Later, Tracy Jordan from 30 Rock set up a fun house with colorful rubber bouncy walls and floors that allowed people to jump really high and far. Mr. Jordan was also on a throne in a prominant position in this fun house, from which he was throwing large inflatable rubber bouncy balls at the people in the main area. I don't remember what he was shouting as he was throwing the balls, but I'm sure it must have been pretty hilarious.

TJ: Get outta my fun house!

Later still, my wife and I were putting gas in our car and using squeegees to clean the bird poop off of the windshield and rear window. Suddenly, a small Asian girl, about nine or ten, appeared out of nowhere and starting helping us clean the windows. We thought it was very strange that she would do this. Then, she was in the back seat of the car, and we said, "She's stealing our stuff!" I told her to go home, and she wandered off.

Saturday, August 28, 2010

Aliens and Robots and Pianos

So last night my dreams were pretty unremarkable, mostly just involving gunfights with aliens and robots. I mean, don't get me wrong.
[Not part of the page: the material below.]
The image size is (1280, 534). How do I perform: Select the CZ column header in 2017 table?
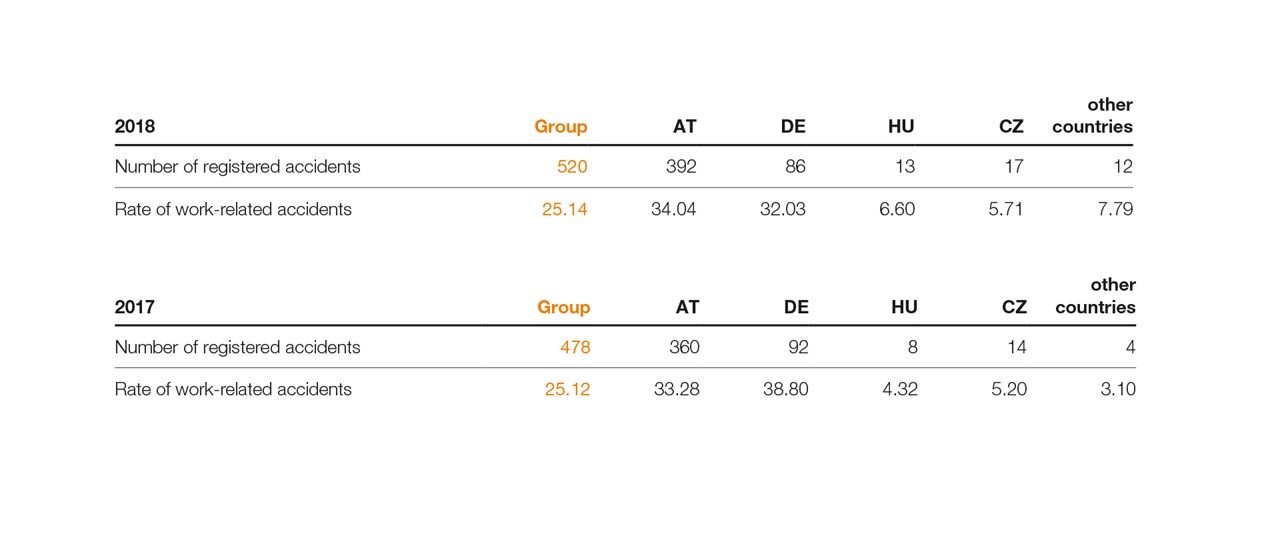[1014, 307]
I enjoy that kind of dream action as much as the next guy, but it makes for pretty uninteresting reading in a blog, wouldn't you say?
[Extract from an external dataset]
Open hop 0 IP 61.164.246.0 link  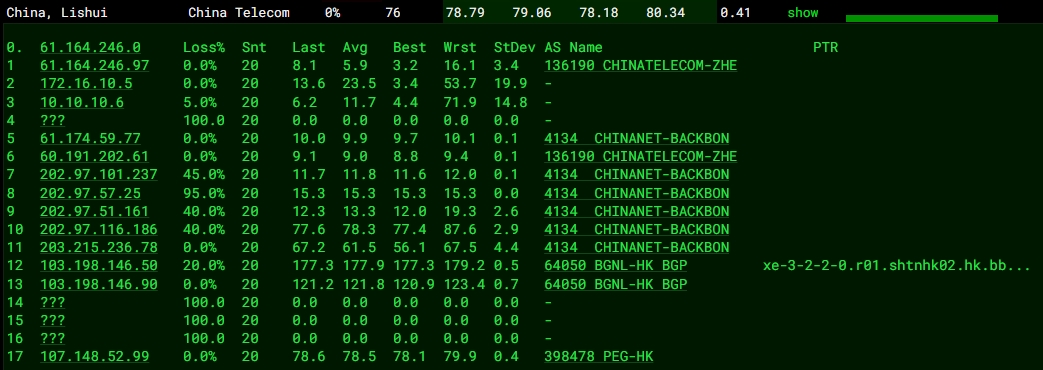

It's pretty straightforward the way these dreams go.

Run, shoot, shoot, run, dodge, shoot, run, dive around corner, shoot, shoot, shoot, shoot, shoot, run, shoot, shoot, and so on...

I was battling aliens. And I mean the aliens from the movie Aliens. One of my teammates was a Predator. You know, like from Predator. So one could say that it was like an Aliens vs. Predator dream. But I never saw that movie. I never wanted to see it. Why am dreaming about this stuff?

There was, however, one pretty nice moment where I was standing on top of a door frame and shooting straight down into the head of the alien mother queen. She didn't like it very much.

An angry alien

"Walter was right about you," she said. I don't know who Walter is, but I think that he must have been another alien that I'd fought in another dream on an earlier night. They're conspiring against me.

Anyway, I awoke early this morning with only this to go on, so I went back to sleep hoping for something a bit more bloggable. What I got was more shooting, except this time with the Big Daddy robots from Bioshock.

A big daddy. Is this better or worse than aliens?

Run, shoot, shoot, run...

Back to sleep again, and this time I got something about helping the secretaries at a temp agency move their stuff from their old office into a new one. In particular, they had a baby grand piano that needed transporting. I could tell they were waiting for me to volunteer to move the piano myself, but I didn't want to do it unless they were going to pay me for the work. My services aren't free, darn it.

Come on, subconscious. I need some good dreams here. You know... good ones.